To be able to say....with some authority...¨I am going to do this, by this date....." and actually mean it and believe it was possible........was and still is an intoxicating drink.
But now, friends, I also must speak of the horrors of goal setting.
The biggest disappointment of writing down my life goals, was that it was simply not whimsical at all. I had always danced through life....both literally and figuratively......enjoying the surprises and emotional roller coaster that is the common experience of most Canadian women.
I liked not knowing what was coming around the bend. I liked not knowing who I was going to meet. I liked not knowing what I was going to earn. I liked not knowing what I was going to eat.
To then, do a sharp personal turn and declare that I would control my every move in life....in order to accomplish a list of written goals......was, on a certain level.....an unspeakable horror.
How would God surprise me.....if He wasn´t on my list? How would I fit my family onto my rather lengthy list of personal goals? How would my children´s journeys fit into my own rather complex list of written goals?

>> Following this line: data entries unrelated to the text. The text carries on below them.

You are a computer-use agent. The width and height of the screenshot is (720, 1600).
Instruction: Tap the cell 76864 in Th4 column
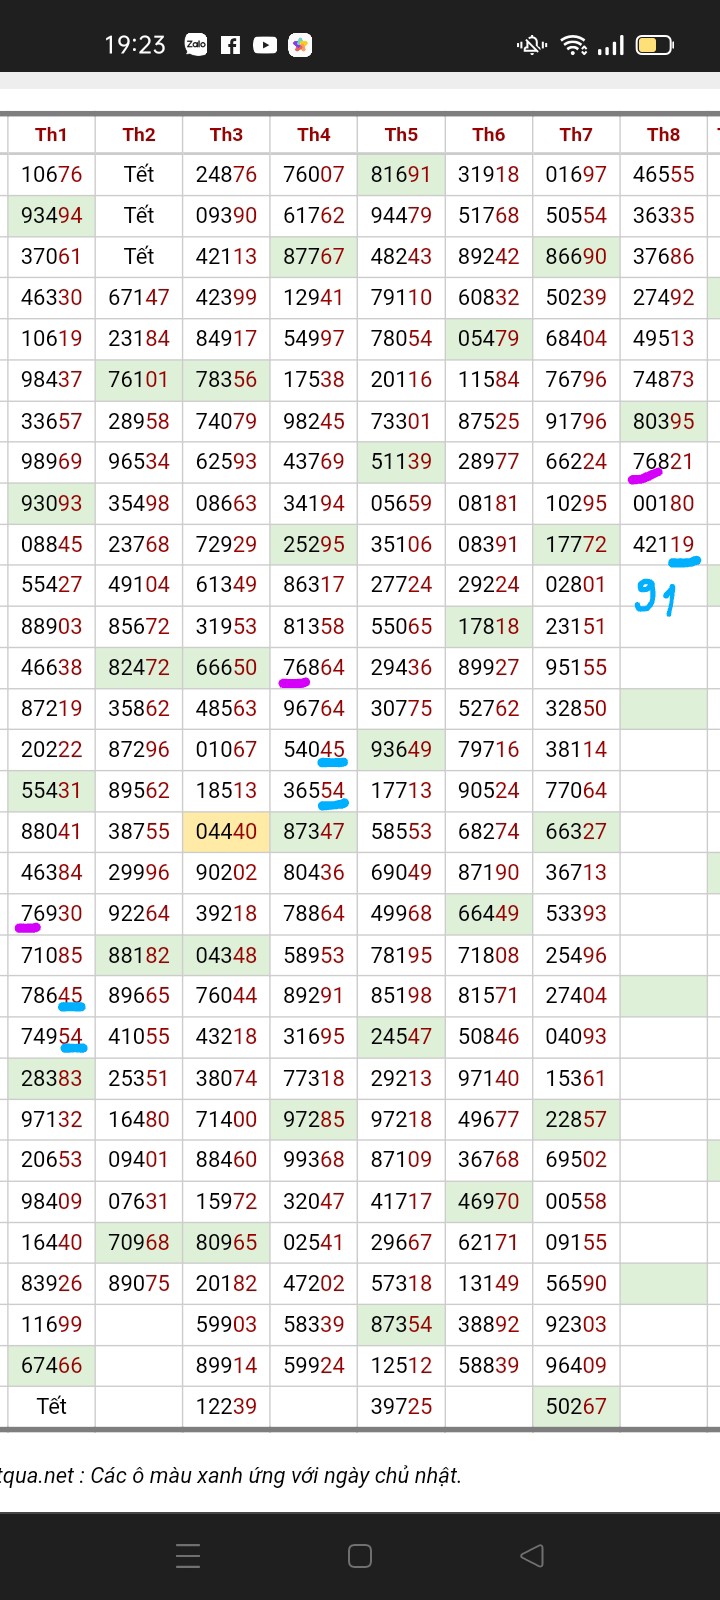click(x=314, y=667)
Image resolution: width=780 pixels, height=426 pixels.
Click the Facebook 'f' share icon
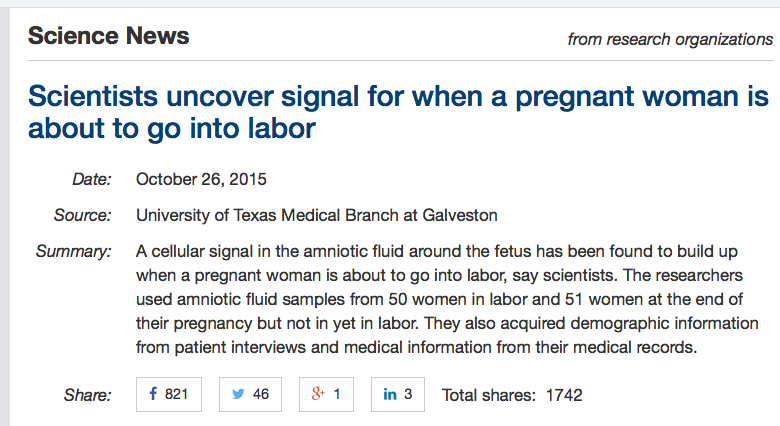tap(153, 394)
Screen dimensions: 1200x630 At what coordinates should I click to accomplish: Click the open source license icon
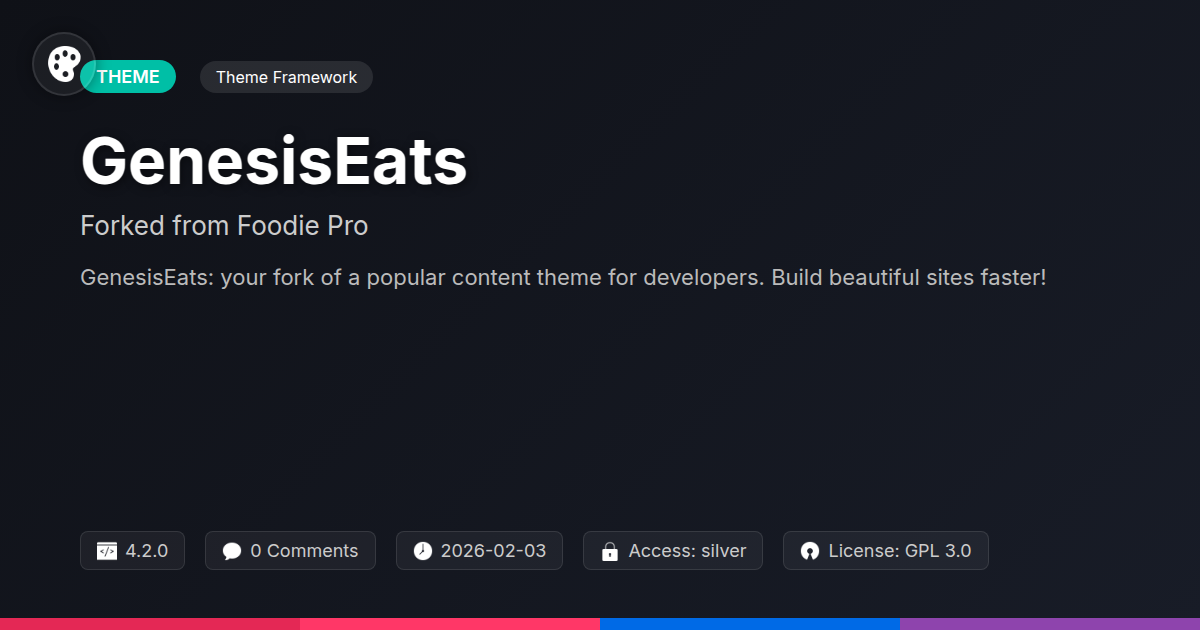(810, 551)
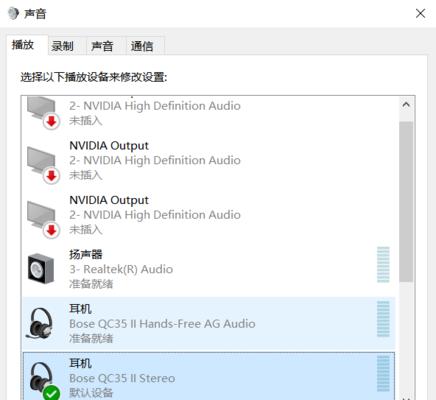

Must I always be rewriting my list of goals when I uncover yet another delight in life, that I had not yet written down on paper? How do I include my husband and my friends on this battle weary list? Did they even want to be trapped into my favorite font?
Lord, I do not have the answers. When I think I have the answers.....I feel that the books I must write are many....too many to utter....too thick to describe.
Lord Jesus, how do I dance through life....if I must write every line upon a list? There are no brownie points for the big green check marks on my list. There is only the personal satisfaction....of a fait accompli.
And so now, having uttered these horrid truths...I must run and hide....for I fear I have betrayed....my best friend.....my list.